## TEXTE À LIRE:
Le président français nous dit-on, souhaite recalibrer les relations dans la Françafrique, et pour ce faire il convoque la société civile africaine (soigneusement choisie) en zappant dédaigneusement ses interlocuteurs attitrés à savoir ses homologues, chefs d’États africains. À trois mois de sa possible réélection, il faut bien que le président français montre à ses compatriotes que quelque chose va changer à propos de l’Afrique et qui plus est, ce changement aura été « validé » par les « forces vives du continent ».

Il est alors légitime de se poser les questions suivantes : les présidents africains ne seraient-ils plus fiables ? Ou auraient-ils perdu toute légitimité pour parler au nom de leurs États et de leurs peuples ? Ou auront-ils été incapables de juguler le sentiment anti-français ? Se verront-ils dès lors imposer un recalibrage validé par la société civile africaine en toute complicité avec le président français ?

Quel coup pour leur légitimité à l’interne !

La diplomatie a vraiment changé. J’imagine mal le président sénégalais convoquant la société civile brésilienne pour échanger sur le futur des relations entre le Brésil et le Sénégal. Mais puisqu’il il s’agit de l’Afrique, tout est permis. Surtout si ça émane de la « Métropole ».

Mais entendons-nous bien. L’Afrique sur laquelle la France estime devoir et pouvoir maintenir encore sa tutelle n’inclût ni l’Algérie ni l’Egypte ni le Nigeria même pas la Gambie encore moins l’Éthiopie, le Swaziland ou l’Afrique du Sud. Il s’agit en fait d’une Zone de nuisance réduite (15% de la population africaine et 14 États sur 54), regroupant des pays parmi les plus faibles et les plus appauvris d’Afrique, captifs d’un système de prédation multiséculaire, prisonniers d’un régime monétaire archaïque, étroitement surveillée par un réseau de bases militaires et de nuées d’hommes de l’ombre. Ajoutez-y des présidents-sous-préfets et la dynamique de paupérisation perpétuelle est inéluctable.

Voilà la réalité du dernier empire colonial au monde et qui plus est, sans date de péremption. Au 21e siècle !

Nous finirons bien par nous retrouver devant la Cour Internationale de Justice pour annuler ces traités illégaux et illégitimes. Et obtenir réparation. En attendant, conscient du rejet africain populaire et sans ambiguïté de ce système féroce d’extorsion sous-tendu par une violence sans complexe, le président français désigne ses boucs-émissaires : les présidents africains ; il les tient à une distance humiliante. Pourtant, ils demeurent loyaux. Quel camouflet !

« La France n’a pas d’amis. Elle n’a que des intérêts », dixit le Général de Gaulle.

Les chefs d’États francophones confondant tutoiement avec le président français et respect pour soi auront-ils enfin le courage de choisir la défense de la dignité de leurs peuples plutôt que la soi-disant « amitié » avec la France ?

M. le président de la France, si vous voulez vraiment recalibrer la Françafrique, nul besoin de forums et de débats ni même de financement de notre développement.

Enregistrements des positions cibles
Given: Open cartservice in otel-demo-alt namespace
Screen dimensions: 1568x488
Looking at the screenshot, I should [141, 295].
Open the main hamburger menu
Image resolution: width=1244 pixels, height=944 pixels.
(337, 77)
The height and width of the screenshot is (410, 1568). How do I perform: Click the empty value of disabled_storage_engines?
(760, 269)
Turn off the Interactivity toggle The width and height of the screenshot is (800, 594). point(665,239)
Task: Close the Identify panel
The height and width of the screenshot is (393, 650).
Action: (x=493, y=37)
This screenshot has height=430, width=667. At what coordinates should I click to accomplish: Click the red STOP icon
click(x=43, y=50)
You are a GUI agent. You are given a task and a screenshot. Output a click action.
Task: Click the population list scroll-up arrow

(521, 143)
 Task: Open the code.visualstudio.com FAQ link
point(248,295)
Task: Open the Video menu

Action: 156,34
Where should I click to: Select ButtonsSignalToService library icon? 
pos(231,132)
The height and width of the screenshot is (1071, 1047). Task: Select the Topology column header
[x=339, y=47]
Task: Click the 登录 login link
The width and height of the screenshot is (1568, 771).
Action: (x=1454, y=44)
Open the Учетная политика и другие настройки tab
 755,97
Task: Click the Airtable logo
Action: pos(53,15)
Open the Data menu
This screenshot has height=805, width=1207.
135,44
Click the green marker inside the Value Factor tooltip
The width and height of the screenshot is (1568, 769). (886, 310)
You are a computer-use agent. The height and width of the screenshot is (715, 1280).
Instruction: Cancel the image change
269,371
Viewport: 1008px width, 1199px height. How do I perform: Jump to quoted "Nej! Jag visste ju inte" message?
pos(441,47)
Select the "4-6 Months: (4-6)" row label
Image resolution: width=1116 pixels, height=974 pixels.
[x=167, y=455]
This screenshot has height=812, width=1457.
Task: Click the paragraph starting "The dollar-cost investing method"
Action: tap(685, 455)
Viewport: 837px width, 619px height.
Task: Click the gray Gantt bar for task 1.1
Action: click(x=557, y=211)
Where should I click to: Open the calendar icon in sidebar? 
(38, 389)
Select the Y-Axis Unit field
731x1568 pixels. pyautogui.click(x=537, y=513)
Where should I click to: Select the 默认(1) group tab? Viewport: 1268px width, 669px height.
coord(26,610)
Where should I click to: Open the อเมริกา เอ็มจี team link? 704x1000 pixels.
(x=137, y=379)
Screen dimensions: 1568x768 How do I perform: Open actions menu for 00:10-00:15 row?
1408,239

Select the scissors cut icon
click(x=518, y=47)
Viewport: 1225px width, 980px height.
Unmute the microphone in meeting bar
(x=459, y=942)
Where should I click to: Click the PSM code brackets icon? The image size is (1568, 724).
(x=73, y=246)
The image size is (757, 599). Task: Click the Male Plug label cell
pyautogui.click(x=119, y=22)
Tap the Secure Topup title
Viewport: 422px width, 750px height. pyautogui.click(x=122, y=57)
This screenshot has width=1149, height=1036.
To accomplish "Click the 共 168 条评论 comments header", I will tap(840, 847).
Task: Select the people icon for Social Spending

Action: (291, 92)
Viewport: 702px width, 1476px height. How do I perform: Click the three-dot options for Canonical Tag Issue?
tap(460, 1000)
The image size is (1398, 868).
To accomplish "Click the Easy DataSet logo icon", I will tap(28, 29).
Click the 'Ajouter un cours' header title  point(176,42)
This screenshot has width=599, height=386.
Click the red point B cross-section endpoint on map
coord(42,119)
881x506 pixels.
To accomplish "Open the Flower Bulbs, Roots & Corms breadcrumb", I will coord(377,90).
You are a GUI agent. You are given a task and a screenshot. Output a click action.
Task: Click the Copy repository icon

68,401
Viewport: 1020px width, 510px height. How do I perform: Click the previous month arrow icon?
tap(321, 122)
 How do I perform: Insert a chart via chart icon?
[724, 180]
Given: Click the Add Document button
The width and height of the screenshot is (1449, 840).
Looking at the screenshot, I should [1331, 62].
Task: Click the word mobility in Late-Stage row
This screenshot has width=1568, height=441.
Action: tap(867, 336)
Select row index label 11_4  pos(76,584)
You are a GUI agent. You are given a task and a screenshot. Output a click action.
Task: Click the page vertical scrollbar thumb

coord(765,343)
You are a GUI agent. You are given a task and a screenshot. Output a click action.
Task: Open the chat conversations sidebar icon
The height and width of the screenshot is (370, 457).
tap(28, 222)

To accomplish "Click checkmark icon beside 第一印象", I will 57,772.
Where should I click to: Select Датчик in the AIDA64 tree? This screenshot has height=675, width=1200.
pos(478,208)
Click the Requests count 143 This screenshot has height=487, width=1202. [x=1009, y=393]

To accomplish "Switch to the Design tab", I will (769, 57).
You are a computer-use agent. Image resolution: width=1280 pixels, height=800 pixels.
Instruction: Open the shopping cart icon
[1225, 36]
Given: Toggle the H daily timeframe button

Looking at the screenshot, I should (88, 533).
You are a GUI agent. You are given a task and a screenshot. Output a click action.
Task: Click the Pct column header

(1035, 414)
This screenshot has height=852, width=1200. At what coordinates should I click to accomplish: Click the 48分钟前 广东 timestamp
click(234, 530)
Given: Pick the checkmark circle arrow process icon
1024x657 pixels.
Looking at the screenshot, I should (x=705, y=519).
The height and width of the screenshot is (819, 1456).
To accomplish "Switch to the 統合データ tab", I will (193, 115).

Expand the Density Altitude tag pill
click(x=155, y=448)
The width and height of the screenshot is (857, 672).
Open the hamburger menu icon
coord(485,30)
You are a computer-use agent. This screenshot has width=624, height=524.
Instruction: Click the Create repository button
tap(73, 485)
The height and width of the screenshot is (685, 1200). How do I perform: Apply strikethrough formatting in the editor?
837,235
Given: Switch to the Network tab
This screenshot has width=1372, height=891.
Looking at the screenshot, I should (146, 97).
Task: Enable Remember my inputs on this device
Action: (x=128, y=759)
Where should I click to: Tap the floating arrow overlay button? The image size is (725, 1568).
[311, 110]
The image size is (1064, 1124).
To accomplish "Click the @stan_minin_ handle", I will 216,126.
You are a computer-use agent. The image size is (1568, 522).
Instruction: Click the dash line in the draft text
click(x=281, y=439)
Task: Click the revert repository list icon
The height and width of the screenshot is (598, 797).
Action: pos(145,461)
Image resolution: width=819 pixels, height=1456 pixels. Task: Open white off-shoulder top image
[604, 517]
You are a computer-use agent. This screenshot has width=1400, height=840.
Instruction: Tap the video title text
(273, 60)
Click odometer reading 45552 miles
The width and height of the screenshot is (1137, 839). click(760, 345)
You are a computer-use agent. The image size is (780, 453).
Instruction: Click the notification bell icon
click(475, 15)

## TRAVAIL À FAIRE:
A – Répondez à ces questions sur le texte sur la Françafrique :
(i) À combien de mois de sa possible réélection se trouve le président français ?
(ii) Combien d'États la zone de nuisance réduite regroupe-t-elle, et sur combien ?
(iii) À qui est attribuée la phrase « La France n'a pas d'amis. Elle n'a que des intérêts » ?
B – Recopiez le passage du texte sur la Françafrique qui va de « Voilà la réalité » jusqu'à « Quel camouflet ! » inclus.
C – Dans le texte sur la Françafrique, relevez tous les pays que n'inclut pas l'Afrique sur laquelle la France estime pouvoir maintenir sa tutelle.
Répondez en vous fondant uniquement sur le texte sur la Françafrique.

## RÉPONSES PAR CONSIGNE:
A –
(i) Trois mois.
(ii) 14 États sur 54.
(iii) Au Général de Gaulle.

B –
Voilà la réalité du dernier empire colonial au monde et qui plus est, sans date de péremption. Au 21e siècle !

Nous finirons bien par nous retrouver devant la Cour Internationale de Justice pour annuler ces traités illégaux et illégitimes. Et obtenir réparation. En attendant, conscient du rejet africain populaire et sans ambiguïté de ce système féroce d’extorsion sous-tendu par une violence sans complexe, le président français désigne ses boucs-émissaires : les présidents africains ; il les tient à une distance humiliante. Pourtant, ils demeurent loyaux. Quel camouflet !

C – L'Algérie, l'Egypte, le Nigeria, la Gambie, l'Éthiopie, le Swaziland, l'Afrique du Sud